Die Beklagte beantragte in ihrer Revisionsbeantwortung, der Revision nicht Folge zu geben.
Rechtliche Beurteilung
Der geltend gemachte Revisionsgrund der Mangelhaftigkeit des Berufungsverfahrens liegt nicht vor (§ 510 Abs.3 ZPO). Soweit sich die Rechtsrüge nicht in einer unzulässigen Bekämpfung der Beweiswürdigung der Vorinstanzen erschöpft, ist ihr vorerst darin beizupflichten, daß die im Kollektivvertrag vorgesehene Reisekostenentschädigung gemäß Art XV Z 1 abbedungen werden kann.
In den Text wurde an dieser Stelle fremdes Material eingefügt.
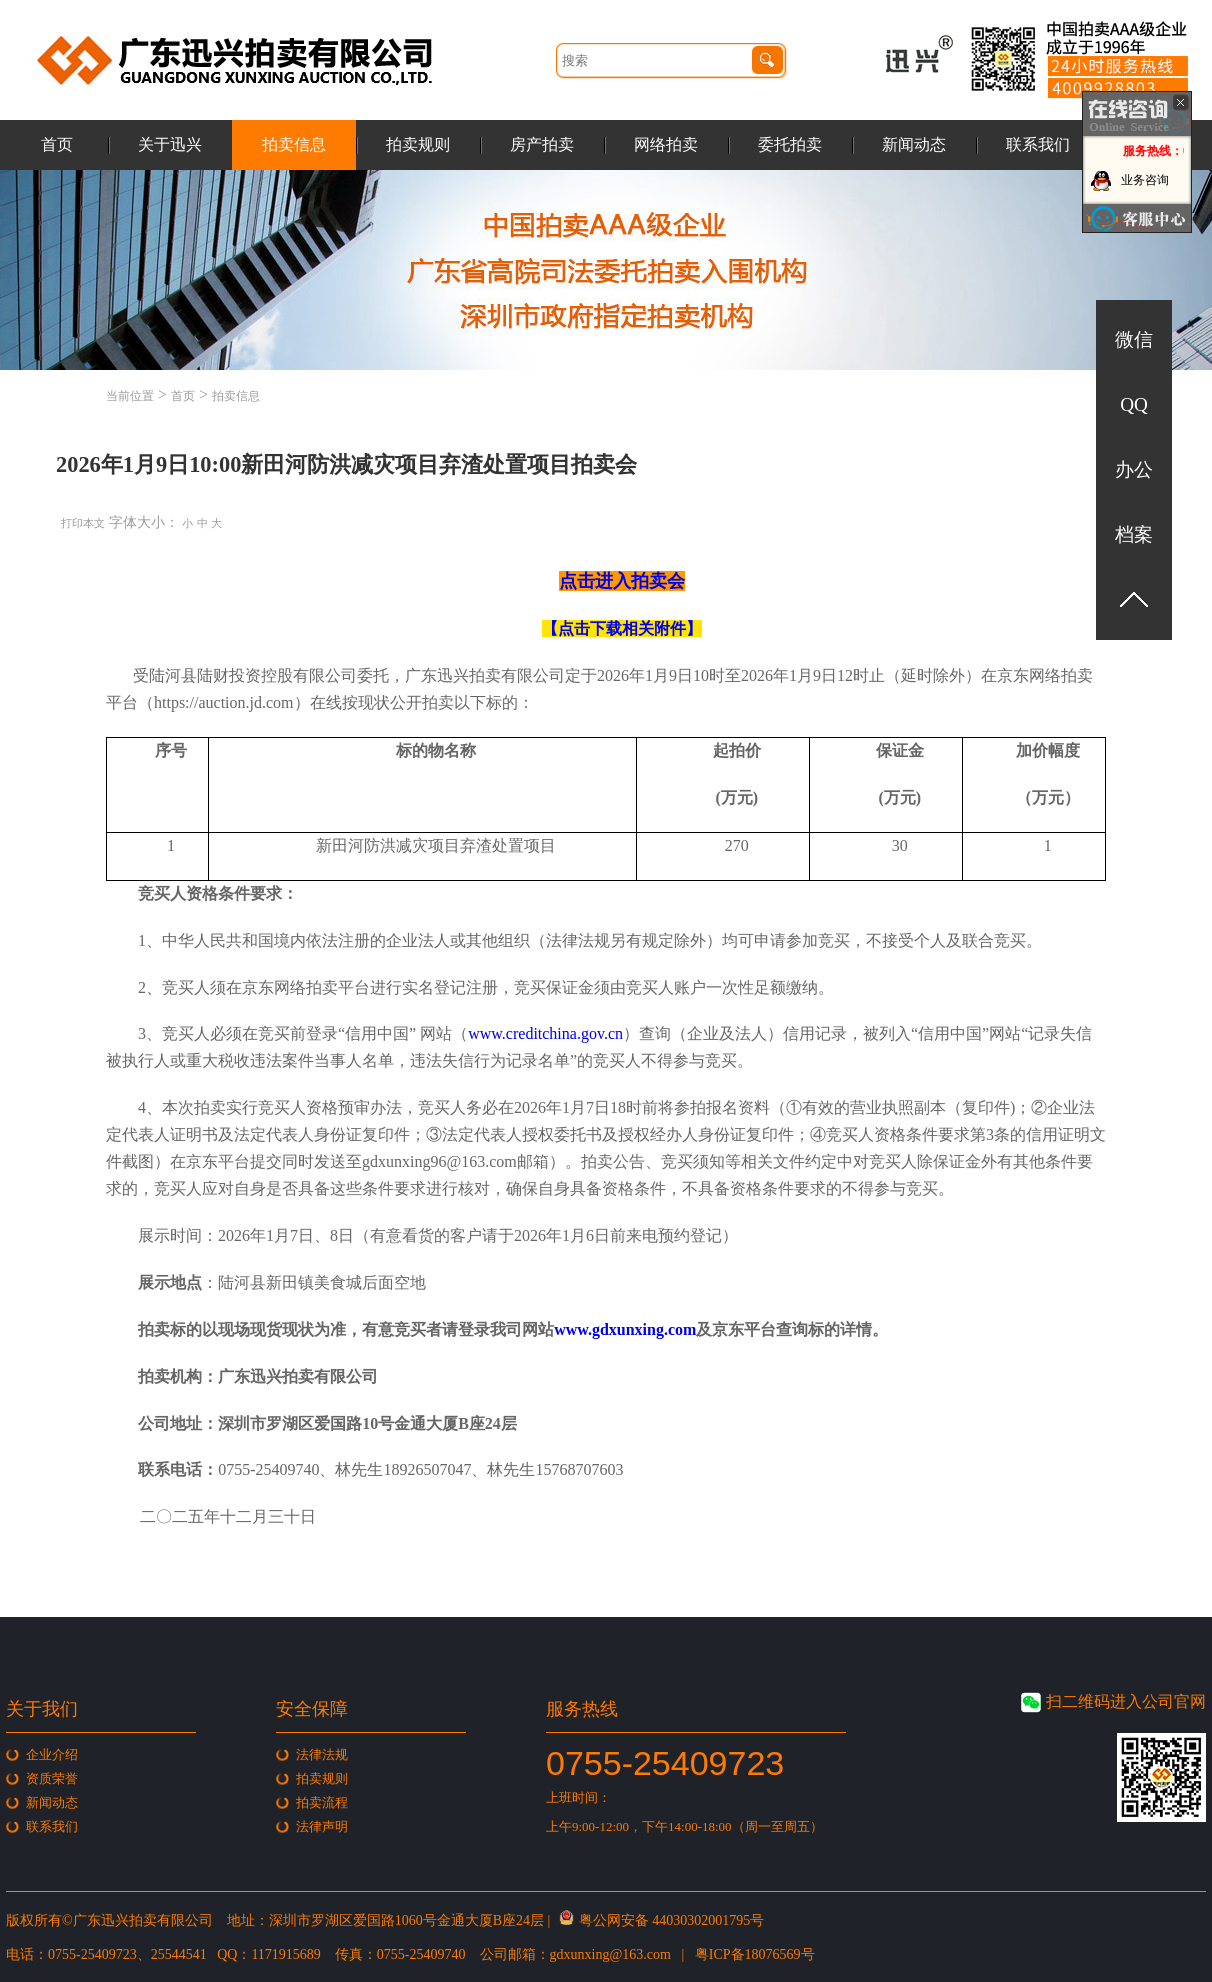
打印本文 (83, 523)
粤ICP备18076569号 (755, 1954)
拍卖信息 (294, 144)
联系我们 (1038, 144)
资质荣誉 (52, 1778)
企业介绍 (52, 1754)
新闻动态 (914, 144)
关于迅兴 (170, 144)
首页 (57, 144)
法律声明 (322, 1826)
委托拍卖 (790, 144)
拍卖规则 (418, 144)
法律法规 (322, 1754)
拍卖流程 (322, 1802)
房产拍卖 (542, 144)
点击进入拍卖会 (622, 581)
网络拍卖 (666, 144)
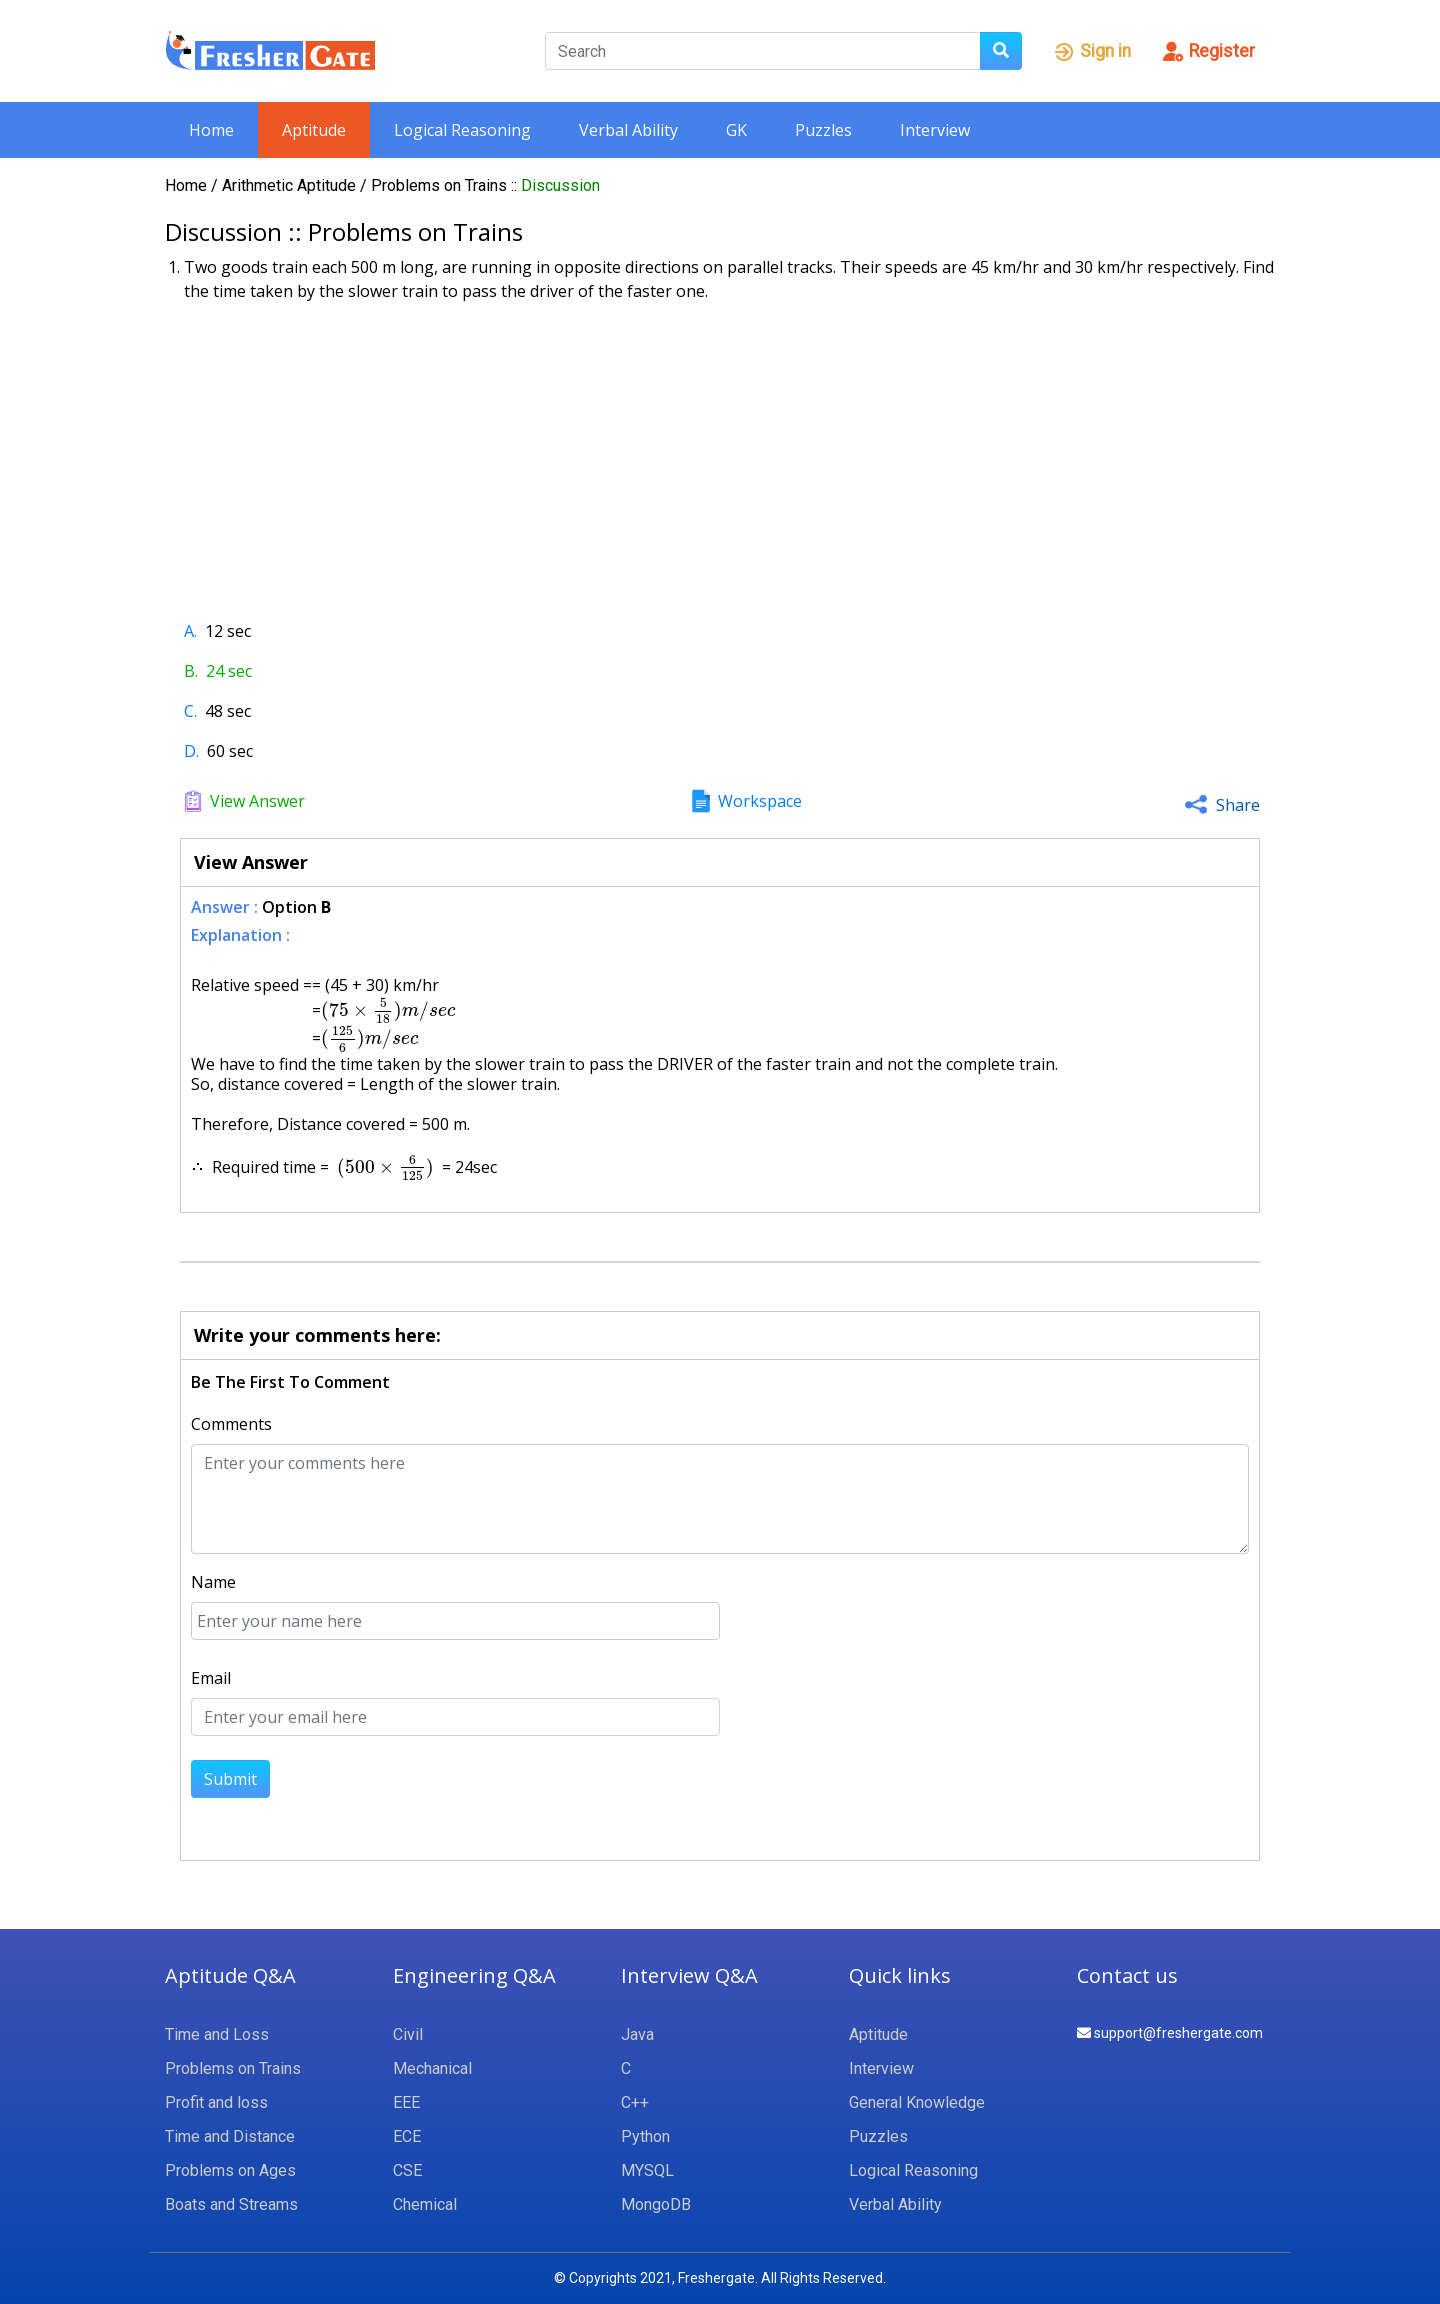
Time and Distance (230, 2136)
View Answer (257, 801)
Die Vereinbarung eines Pauschalsatzes oder einer anderweitigen Entschädigung für den Reiseaufwand oder die Vereinbarung eines so hohen Entgelts, daß die im Sinne des § 1014 ABGB als notwendig und nützlich anzusehenden Spesen mitabgegolten sind, ist daher ebenso zulässig wie die Gewährung eines ausreichenden Prozentanteiles der Provision als Pauschalaufwandersatz (vgl. Martinek-Schwarz, AngG6 274 f; Dungl, Handbuch des österreichischen Arbeitsrechts5 51). Richtig ist auch, daß dem Provisionsangestellten nach dem Kollektivvertrag ohne Rücksicht auf den Erfolg seiner Tätigkeit ein Entgeltanspruch insoweit zusteht, als seine Bezüge unter Ausschluß des Aufwandersatzes das garantierte Mindesteinkommen nicht erreichen (vgl. Arb 8863). Die Vereinbarung eines Spesenhöchstbetrages darf insoweit nicht zu Lasten des kollektivvertraglichen Mindesteinkommens gehen. Finden aber die Reisespesen in der Höhe der Provision Berücksichtigung, so daß dem Provisionsangestellten das kollektivvertraglich garantierte Einkommen ungeschmälert bleibt, kann nicht unterstellt werden, eine solche Vereinbarung sei nichtig, weil sie gegen die guten Sitten verstoße.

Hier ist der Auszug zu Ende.